Breaching Chris George’s house, on the other hand, would be simple. The feds decided to use a local police SWAT team, equipped with an industrial-strength pry bar to snap the front door deadbolt.

It was crucial to hit all of the locations and targets simultaneously, so nobody would be alerted to destroy evidence or dump assets or fight back. They’d go at first light, just before 7:00 a.m., when everybody would still be at home. When the SWAT team came pouring through his broken front door, Chris George would feel the full weight of the federal government.

Chris wasn’t home.

He and Dianna had left the house separately at 6:00 a.m., on one of Chris’s obsessive missions to destroy Palm Beach Pain. Chris was still monitoring the GPS tracker he’d put on his rival’s car. The clinic operator had been to a fleabag motel the night before, a cheap dump popular with the oxy-tourists. The Palm Beach Pain guys visited motels like this one, putting flyers on cars with out-of-state tags. Then, Chris would wake up at the crack of dawn, check the GPS monitor, and go wherever the guy had been the night before so he could
remove
all the flyers.

Today, Dianna was staking out the motel. On Chris’s orders, she was going undercover, planning to catch the Palm Beach Pain guys on video. She would talk to them, posing as a sponsor staying at the motel. Chris wanted some video he could take to the DEA.

At 6:51 a.m., he called Dianna to coach her through the operation. He was following the Palm Beach Pain operator’s car.

“Remember, you gotta hold that camera in your hand and not cover it up too much. It’s gotta aim at them, you know?” Chris said.

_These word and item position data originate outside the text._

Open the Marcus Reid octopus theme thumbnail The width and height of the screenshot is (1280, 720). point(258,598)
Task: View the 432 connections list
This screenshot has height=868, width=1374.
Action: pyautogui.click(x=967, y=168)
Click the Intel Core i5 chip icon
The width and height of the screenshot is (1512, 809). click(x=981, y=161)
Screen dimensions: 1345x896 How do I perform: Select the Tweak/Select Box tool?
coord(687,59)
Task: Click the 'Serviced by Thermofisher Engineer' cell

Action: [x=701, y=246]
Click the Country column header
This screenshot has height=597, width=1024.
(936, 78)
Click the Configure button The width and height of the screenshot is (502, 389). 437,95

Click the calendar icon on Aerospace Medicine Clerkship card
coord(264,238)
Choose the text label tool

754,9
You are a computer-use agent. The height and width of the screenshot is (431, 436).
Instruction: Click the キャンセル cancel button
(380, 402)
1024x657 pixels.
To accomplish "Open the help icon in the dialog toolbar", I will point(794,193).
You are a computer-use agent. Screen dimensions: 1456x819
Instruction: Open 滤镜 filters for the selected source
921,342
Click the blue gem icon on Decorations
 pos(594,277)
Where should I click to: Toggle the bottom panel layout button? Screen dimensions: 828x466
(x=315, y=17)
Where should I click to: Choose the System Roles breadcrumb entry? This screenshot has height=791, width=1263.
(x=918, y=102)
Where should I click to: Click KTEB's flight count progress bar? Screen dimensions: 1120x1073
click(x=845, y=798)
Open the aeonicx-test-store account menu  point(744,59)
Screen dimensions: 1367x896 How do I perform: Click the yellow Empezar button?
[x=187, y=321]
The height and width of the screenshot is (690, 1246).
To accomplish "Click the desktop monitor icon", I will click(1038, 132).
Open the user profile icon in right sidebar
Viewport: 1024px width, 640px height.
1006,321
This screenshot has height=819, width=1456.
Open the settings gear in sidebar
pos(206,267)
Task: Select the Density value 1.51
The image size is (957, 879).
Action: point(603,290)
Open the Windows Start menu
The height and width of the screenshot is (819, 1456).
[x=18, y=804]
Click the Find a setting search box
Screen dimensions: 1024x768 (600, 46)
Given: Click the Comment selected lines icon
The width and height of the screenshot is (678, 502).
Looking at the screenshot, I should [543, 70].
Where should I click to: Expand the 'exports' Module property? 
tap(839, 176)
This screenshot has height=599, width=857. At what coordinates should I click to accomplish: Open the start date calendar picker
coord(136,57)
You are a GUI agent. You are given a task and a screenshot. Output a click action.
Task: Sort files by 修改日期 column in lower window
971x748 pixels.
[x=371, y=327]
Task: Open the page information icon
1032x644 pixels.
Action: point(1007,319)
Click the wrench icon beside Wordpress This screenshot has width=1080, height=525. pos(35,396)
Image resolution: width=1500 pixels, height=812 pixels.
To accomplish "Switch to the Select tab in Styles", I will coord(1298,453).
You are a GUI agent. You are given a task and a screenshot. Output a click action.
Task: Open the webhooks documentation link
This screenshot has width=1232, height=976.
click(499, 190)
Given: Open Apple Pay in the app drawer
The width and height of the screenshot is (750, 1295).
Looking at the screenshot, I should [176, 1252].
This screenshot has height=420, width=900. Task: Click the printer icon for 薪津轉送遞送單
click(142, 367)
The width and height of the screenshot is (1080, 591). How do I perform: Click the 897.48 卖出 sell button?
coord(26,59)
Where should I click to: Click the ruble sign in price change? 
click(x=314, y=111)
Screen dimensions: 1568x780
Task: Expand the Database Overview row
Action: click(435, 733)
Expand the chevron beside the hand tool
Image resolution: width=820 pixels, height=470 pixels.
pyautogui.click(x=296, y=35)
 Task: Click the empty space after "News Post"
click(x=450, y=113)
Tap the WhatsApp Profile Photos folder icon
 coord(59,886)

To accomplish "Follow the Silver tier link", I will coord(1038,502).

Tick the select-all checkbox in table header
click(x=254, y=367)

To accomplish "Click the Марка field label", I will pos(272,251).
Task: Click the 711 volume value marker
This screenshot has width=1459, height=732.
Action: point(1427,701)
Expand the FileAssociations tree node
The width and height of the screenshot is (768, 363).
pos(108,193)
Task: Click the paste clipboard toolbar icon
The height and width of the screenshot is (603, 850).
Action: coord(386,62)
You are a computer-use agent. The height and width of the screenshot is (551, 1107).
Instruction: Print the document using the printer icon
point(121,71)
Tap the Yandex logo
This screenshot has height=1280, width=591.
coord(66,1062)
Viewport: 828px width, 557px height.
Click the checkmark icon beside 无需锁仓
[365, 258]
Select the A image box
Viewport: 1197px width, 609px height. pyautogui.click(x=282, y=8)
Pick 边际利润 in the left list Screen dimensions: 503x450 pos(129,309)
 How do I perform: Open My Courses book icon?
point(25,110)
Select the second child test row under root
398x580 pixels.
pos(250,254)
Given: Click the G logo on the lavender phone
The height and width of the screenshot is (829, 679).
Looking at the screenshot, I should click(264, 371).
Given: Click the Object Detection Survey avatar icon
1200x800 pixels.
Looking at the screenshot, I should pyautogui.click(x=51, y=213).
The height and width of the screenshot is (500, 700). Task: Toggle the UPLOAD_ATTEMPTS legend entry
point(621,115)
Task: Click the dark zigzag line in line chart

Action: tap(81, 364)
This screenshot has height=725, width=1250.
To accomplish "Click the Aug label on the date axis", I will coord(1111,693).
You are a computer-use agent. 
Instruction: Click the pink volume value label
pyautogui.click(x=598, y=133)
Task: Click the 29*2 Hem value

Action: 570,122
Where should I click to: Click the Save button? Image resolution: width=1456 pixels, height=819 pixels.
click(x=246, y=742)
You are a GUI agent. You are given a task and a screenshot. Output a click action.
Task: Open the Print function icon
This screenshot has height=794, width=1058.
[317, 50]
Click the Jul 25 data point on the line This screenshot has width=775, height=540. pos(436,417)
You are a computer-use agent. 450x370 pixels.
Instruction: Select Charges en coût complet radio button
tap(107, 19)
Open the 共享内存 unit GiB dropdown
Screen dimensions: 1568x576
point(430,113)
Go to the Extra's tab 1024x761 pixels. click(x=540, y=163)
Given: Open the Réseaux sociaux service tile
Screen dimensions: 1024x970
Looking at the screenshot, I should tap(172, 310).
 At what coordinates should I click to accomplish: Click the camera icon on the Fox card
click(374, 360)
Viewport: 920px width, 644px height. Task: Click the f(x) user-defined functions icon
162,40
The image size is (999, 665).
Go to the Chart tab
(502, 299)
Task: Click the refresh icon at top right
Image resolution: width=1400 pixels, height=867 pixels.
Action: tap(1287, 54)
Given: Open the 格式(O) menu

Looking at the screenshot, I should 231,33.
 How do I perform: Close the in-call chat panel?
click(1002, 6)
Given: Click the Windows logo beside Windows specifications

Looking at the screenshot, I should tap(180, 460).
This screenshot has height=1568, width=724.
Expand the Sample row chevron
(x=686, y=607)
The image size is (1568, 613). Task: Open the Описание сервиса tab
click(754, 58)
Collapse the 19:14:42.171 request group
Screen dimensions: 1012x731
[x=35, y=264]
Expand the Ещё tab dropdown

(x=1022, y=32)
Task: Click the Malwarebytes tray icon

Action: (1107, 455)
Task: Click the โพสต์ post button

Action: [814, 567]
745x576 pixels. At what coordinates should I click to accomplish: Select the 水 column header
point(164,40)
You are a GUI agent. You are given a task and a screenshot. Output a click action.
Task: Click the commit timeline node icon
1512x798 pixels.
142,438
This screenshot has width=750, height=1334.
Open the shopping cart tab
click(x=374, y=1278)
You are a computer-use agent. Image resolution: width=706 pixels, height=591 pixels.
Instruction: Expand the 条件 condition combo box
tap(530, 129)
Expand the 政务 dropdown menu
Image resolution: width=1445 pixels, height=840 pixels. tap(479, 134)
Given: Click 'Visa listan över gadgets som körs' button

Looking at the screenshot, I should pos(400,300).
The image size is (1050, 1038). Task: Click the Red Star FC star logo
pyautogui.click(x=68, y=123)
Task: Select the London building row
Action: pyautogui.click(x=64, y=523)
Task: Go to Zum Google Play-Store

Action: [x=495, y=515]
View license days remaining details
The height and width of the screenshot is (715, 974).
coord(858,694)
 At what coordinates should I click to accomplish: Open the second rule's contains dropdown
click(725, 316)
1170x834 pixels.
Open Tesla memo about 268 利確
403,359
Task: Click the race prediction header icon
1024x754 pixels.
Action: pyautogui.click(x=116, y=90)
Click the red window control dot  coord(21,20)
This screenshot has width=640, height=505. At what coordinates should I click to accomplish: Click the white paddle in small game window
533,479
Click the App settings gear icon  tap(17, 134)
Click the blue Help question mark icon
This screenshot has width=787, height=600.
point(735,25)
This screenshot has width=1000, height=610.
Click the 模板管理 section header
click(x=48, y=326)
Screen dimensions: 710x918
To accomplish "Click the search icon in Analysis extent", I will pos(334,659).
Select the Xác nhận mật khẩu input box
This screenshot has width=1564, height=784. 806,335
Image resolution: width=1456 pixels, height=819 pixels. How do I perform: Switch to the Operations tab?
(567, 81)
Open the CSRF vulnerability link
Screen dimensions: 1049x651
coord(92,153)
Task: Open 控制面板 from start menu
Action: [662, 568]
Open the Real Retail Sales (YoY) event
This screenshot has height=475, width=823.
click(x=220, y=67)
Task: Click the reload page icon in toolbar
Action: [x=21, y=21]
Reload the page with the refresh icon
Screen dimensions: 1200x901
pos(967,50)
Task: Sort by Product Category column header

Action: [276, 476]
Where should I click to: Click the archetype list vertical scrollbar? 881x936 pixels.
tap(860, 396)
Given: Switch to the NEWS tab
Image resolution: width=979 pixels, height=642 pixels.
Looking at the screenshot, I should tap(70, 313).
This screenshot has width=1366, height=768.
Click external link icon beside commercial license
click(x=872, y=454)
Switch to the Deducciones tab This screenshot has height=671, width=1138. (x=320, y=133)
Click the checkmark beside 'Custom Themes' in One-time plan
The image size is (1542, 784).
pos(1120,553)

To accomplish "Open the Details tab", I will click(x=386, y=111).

“Yeah,” Dianna said. “I’m gonna do my best on that.”

“Then say, ‘Listen, I bring a lot of people down here. What’s the price per pill?’ He’ll tell you.”

Chris hung up. A moment later, his phone rang. The caller said he was a sergeant with the sheriff’s office. He said he was in Chris’s house, along with the DEA and the FBI, and they had a search warrant. They needed to talk to him. Chris could hear a strangely familiar sound in the background. Like dogs barking. Chris was bewildered. Why were the cops at his house, and why’d they have dogs?